To the Editor:
Public schools are a product and a reflection of their institutional bureaucratic setting. On the surface, laws, rules, and policies appear to provide continuity, but their sheer number strangles open communication, flexibility, and innovation, and this leads to a lack of collaboration and cooperation both inside and outside the system.
Powerful interest groups within the education system battle over issues, claiming superiority in knowledge and facts, even while they are intent on preserving their own influence and authority. Do these special-interest groups allow their own self-interest to overshadow a genuine search for facts and evidence? If so, this confounds the quest to transform education and does a serious disservice to students, who should be the real focus of the entire educational establishment. These groups must commit to honestly identifying educational problems along with their own contributions, both constructive and detrimental to education rather than sinking to the level of drawing a line in the sand.
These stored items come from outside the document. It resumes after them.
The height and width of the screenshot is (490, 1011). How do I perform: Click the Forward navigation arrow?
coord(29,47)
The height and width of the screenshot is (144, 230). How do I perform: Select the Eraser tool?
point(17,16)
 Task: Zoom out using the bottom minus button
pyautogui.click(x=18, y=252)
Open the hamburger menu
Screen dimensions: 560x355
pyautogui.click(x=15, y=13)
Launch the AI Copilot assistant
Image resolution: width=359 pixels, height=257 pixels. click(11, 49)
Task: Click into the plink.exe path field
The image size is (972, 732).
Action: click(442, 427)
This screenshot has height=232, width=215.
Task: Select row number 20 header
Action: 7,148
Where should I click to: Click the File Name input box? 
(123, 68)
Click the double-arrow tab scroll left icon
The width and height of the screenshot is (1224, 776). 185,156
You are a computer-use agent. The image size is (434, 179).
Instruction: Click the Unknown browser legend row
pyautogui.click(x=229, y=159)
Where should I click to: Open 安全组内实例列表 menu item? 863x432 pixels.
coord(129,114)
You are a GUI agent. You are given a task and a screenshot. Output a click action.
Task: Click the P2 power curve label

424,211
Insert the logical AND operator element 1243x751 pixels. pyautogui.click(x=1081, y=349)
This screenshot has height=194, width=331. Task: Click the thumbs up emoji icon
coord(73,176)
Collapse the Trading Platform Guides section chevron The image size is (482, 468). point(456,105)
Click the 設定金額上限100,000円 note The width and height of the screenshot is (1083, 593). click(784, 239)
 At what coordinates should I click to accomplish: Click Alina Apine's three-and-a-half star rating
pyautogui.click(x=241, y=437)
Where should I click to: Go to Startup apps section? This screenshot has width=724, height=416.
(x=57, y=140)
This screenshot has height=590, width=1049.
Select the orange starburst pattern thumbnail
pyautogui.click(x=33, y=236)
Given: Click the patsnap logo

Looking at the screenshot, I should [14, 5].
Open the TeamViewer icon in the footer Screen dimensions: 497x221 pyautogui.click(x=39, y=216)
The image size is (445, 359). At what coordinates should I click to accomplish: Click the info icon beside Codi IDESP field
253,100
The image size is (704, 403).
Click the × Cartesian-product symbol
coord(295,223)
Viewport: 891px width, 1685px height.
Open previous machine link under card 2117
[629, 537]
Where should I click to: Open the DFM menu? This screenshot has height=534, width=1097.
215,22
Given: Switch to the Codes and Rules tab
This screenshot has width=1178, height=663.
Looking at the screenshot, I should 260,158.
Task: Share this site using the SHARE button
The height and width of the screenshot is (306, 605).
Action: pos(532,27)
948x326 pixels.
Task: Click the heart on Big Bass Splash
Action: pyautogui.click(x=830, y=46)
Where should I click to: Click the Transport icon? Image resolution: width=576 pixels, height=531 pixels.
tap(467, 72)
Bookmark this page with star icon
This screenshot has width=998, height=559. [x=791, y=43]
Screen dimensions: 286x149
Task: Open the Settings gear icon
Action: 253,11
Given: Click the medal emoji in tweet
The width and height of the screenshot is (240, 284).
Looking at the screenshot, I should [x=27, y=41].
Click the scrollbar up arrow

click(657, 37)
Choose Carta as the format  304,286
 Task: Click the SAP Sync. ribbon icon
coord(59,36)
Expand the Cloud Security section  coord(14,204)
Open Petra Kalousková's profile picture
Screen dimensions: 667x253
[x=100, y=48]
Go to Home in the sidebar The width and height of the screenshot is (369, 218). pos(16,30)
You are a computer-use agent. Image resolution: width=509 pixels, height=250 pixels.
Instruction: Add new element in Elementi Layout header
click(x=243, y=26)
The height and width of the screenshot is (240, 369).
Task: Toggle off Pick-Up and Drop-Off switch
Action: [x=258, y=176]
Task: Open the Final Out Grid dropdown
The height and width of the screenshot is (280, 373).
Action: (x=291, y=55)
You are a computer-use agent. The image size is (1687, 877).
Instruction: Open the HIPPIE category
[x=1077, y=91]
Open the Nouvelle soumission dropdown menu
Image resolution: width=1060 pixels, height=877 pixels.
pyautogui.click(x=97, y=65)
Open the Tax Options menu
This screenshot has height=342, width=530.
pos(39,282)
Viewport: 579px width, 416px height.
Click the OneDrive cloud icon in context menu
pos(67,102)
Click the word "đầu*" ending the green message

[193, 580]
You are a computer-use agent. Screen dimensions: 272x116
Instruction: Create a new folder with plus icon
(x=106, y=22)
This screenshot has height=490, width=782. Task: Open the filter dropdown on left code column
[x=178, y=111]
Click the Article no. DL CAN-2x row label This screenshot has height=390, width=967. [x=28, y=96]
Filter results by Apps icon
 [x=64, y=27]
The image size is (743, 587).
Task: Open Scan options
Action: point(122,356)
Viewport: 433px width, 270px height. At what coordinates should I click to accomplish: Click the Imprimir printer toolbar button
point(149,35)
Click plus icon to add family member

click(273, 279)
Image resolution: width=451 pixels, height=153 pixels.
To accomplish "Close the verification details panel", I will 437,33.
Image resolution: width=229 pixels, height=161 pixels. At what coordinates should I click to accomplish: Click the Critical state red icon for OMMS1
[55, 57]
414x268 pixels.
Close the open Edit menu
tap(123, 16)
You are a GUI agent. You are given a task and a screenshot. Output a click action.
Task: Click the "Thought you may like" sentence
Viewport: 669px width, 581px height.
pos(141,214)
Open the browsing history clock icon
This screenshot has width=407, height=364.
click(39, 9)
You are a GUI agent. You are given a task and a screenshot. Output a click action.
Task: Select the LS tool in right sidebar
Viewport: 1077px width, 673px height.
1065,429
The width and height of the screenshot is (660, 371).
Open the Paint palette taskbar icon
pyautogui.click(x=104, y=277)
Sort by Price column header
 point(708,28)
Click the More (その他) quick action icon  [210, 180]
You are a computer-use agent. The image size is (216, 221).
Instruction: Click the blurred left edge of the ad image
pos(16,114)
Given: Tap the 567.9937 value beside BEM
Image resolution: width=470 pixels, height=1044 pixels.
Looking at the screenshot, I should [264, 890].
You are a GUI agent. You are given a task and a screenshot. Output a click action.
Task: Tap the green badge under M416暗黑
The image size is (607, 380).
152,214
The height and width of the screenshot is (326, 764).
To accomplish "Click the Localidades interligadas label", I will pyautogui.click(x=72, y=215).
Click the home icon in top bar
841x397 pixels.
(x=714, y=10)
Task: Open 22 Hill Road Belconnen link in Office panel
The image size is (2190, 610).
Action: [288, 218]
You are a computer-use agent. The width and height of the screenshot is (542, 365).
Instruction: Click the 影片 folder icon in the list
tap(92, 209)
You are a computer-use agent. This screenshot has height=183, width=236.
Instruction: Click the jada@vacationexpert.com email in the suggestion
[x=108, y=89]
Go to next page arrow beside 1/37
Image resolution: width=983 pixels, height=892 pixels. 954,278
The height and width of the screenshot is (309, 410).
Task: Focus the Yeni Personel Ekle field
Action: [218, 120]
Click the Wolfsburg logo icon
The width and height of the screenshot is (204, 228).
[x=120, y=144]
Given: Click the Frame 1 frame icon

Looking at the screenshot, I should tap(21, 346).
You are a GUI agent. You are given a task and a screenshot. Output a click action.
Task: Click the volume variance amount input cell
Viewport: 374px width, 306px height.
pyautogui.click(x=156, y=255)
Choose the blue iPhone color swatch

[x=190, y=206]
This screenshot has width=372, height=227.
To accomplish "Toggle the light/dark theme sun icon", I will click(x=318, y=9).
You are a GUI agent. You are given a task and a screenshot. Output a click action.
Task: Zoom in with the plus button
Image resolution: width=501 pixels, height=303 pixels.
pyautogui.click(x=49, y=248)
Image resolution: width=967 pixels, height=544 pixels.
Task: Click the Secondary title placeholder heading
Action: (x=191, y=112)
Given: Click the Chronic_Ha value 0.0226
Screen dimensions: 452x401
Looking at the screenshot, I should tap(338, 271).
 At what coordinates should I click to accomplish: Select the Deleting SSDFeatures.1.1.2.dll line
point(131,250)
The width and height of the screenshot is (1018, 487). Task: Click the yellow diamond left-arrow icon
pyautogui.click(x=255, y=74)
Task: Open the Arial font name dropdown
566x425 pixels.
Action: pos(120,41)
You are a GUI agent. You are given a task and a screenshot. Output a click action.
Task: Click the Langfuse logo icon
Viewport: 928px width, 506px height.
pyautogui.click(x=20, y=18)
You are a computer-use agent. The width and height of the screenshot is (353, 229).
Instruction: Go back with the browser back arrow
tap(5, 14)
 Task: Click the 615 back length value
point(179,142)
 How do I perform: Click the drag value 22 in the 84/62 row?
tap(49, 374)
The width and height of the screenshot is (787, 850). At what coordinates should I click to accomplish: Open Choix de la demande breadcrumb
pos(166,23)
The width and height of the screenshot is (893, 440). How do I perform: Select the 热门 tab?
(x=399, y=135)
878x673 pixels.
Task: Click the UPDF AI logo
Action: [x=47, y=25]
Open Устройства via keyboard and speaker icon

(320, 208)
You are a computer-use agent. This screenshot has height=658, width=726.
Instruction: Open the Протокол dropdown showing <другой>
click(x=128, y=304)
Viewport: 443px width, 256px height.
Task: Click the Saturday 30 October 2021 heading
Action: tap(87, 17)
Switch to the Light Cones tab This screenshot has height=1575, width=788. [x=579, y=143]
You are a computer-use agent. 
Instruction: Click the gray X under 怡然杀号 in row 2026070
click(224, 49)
We must take the dialogue to a higher level so that issues can actually be resolved on behalf of students. If we are to transform the education system, then all stakeholders must be encouraged to exercise their rights and responsibilities as parents, teachers, community members, and legislators to ensure that individual students are the primary focus of all efforts. As a rule, that isn’t happening within the antiquated system, as it regularly resists authentic partnerships and lasting reform.
Ayn Marie Samuelson
Satellite Beach, Fla.
Ayn Marie Samuelson is the author of Exposing the Public Education System.